In part, the reason that many of the tourists who visit the area are not aware of its situation also contributes to its decline. The hotel area in Ein Bokek has remained steadfast at 392 meters below sea level for as long as one can remember, allowing for carefree vacationing, and maintaining a saccharine facade of the fact that an artificial pool, called “Pool 5,” is transferring water from the rest of the sea’s upper basin and passing it through the Dead Sea Works factories, where it goes through an evaporation process to produce minerals, mainly potash, rendering the upper basin defenseless and drier than Gandhi’s flip-flops. 

 The spectacular sinkholes can be deceptively inviting. (credit: LIAM FORBERG)
The spectacular sinkholes can be deceptively inviting. (credit: LIAM FORBERG)

If one were to travel Highway 90, Israel’s longest road supposedly built to a “sinkhole-proof” design, across the Dead Sea, one would be able to spot the desolate, rundown areas, e.g., Kibbutz Ein Gedi’s hotel resort, demolished by the sinkholes’ convergence. Not only does this present a huge threat to Ein Gedi’s income and infrastructure but also a danger, as one of the hotel employees fell a few meters down into the sinkhole. Ein Bokek’s crowds of tourists have abandoned the upper basin of the sea for the most part. After Ein Gedi’s beach was declared unfit in 2020, the only other accessible beach fit for visiting is Kalia beach in the northeastern tip of the basin.

# Supplied information
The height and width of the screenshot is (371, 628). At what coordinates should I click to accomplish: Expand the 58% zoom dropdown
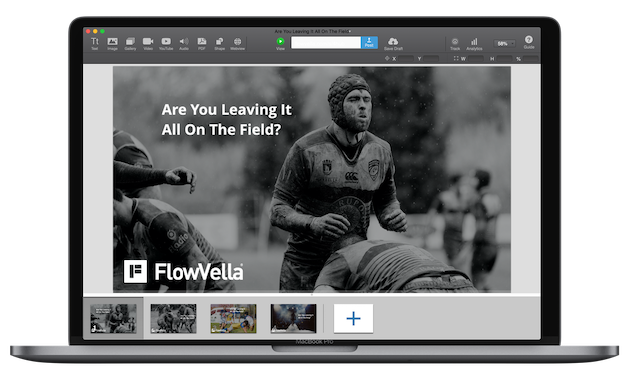504,43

# Job 1
Which numbers written as digits appear in the Dead Sea sinkhole text? List every one.
# Job 2
Can you output, word for word, everything in the Dead Sea sinkhole text from "In part, the" down to "than Gandhi’s flip-flops."?

# Output 1
392
5
90
2020

# Output 2
In part, the reason that many of the tourists who visit the area are not aware of its situation also contributes to its decline. The hotel area in Ein Bokek has remained steadfast at 392 meters below sea level for as long as one can remember, allowing for carefree vacationing, and maintaining a saccharine facade of the fact that an artificial pool, called “Pool 5,” is transferring water from the rest of the sea’s upper basin and passing it through the Dead Sea Works factories, where it goes through an evaporation process to produce minerals, mainly potash, rendering the upper basin defenseless and drier than Gandhi’s flip-flops.